Jenny Castro is a communications associate and coordinator of the Women in Leadership Project for Mennonite Church USA.
“How do you do it?”
“Where do you find the strength to persevere?”
I remember asking these questions during orientation the first time I attended Hope for the Future in 2015. We were being introduced to some of the history of the movements of people of color within Mennonite Church USA. Some of the stories went back even further, before there was a Mennonite Church USA.
I remember feeling an overwhelming sense of awe for people who have been working at racial justice within Mennonite institutions for years, decades even.
These questions arose for me because I realized that change has happened in Mennonite organizations at a snail’s pace. Not only that, I realized that this movement for racial justice and cultural diversity has suffered many casualties. I learned of people who were once leaders in the denomination who could no longer endure its abuse and rejection, and eventually came to the point of saying, “I’ve had enough.” This resonates with the experiences of a number of my own friends and family who’ve come to the same point within Mennonite institutions and agencies.
So I wanted to hear from these elders how to stay the course.
Because I want to be a change agent within Mennonite Church USA. I want to help usher in a sense of true appreciation and celebration of the diversity among us. But that change won’t come easily. And it won’t be very comfortable – for any of us. Just ask the elders, those who’ve stayed the course for decades.
“You learn to lean on each other,” they said.
“You rely on God,” they said.
“You find sanctuary and spend time there,” they said, “and then you keep on.” And many have been keepin’ on with tenacity and bravery and doggedness, year after year after year.
2016 was only the second year I’ve attended a Hope for the Future gathering. The focus was on Human Resources specifically: best practices, policies and strategies that could bring our institutions to a place of intercultural competency. We hoped to create clear expectations about intercultural competency and racial justice that might be shared across Mennonite Church USA institutions. It was intense work that I hope bears real fruit across our denomination, creating space for diversity and doing things differently.

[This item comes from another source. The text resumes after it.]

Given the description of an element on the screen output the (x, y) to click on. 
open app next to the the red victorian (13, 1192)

Because I don’t want to be one of the casualties. As a Mexican-American woman working among Mennonite institutions, I’ve struggled sometimes to navigate cultural expectations – I’m opinionated, I don’t avoid conflict, I’m passionate. Sometimes I’m misunderstood and sometimes I misunderstand. I’ve been hurt and I’ve hurt others. All these things are parts of this journey of being who God has created me to be within this context.

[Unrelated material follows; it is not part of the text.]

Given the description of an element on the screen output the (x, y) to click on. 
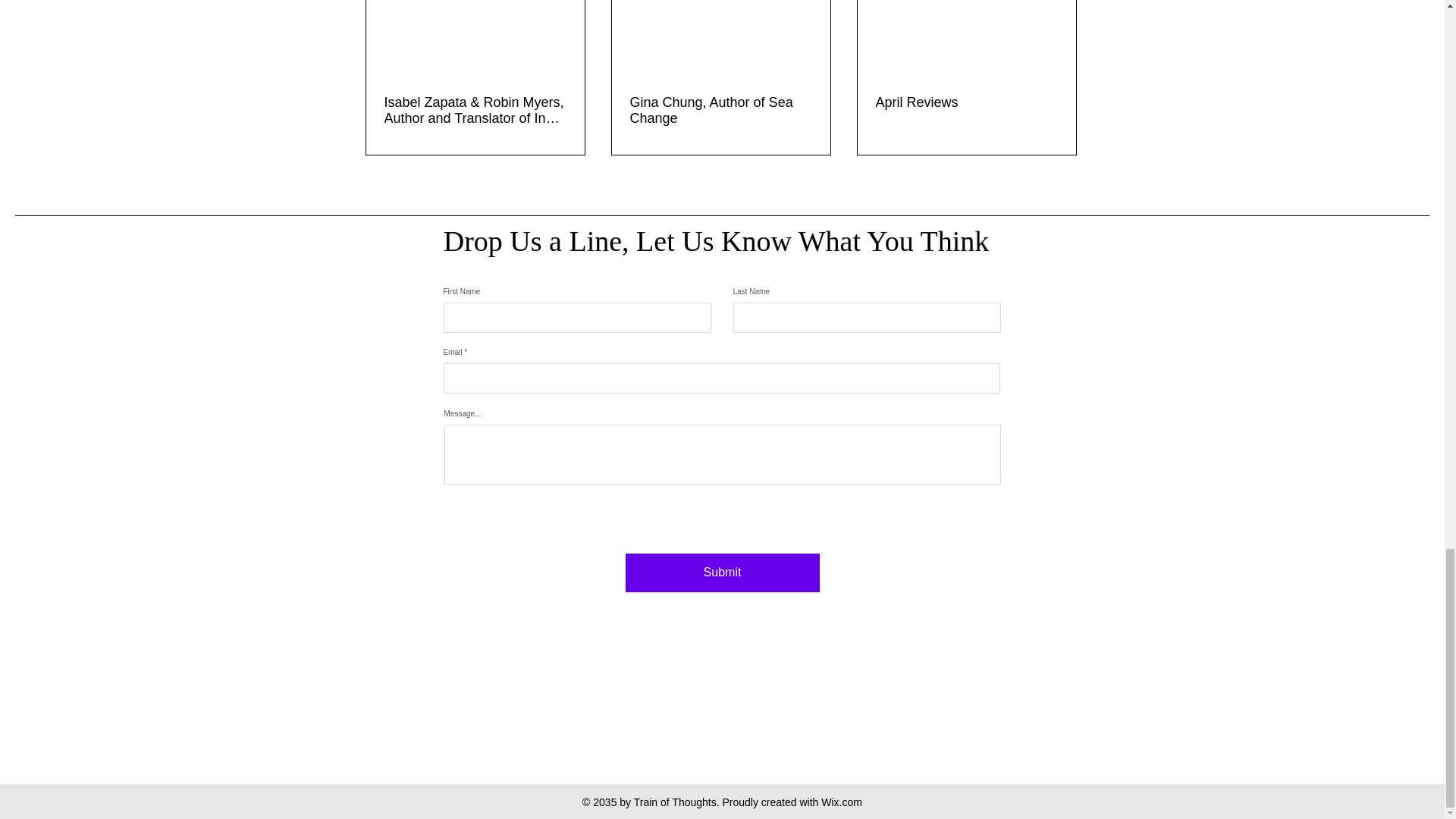
Submit (721, 572)
Wix.com (841, 802)
April Reviews (966, 102)
Gina Chung, Author of Sea Change (719, 110)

I sometimes wonder how long I’ll last. Sometimes I think my skin is too thin for this. But for now, I’m confident that I’ve been called to this.
And standing firm in that confidence, as I consider what it means to gather year after year at Hope for the Future, I realize that hope in this context doesn’t refer to something we have, but rather something we are. What if we began thinking of hope as those incredible individuals gathered in Hampton or Fort Meyers or Leesburg – those amazing people engaged in the work of racial justice throughout our church day after day, year after year?
We are the Hope for the Future of Mennonite Church USA. We are called to this work at this time.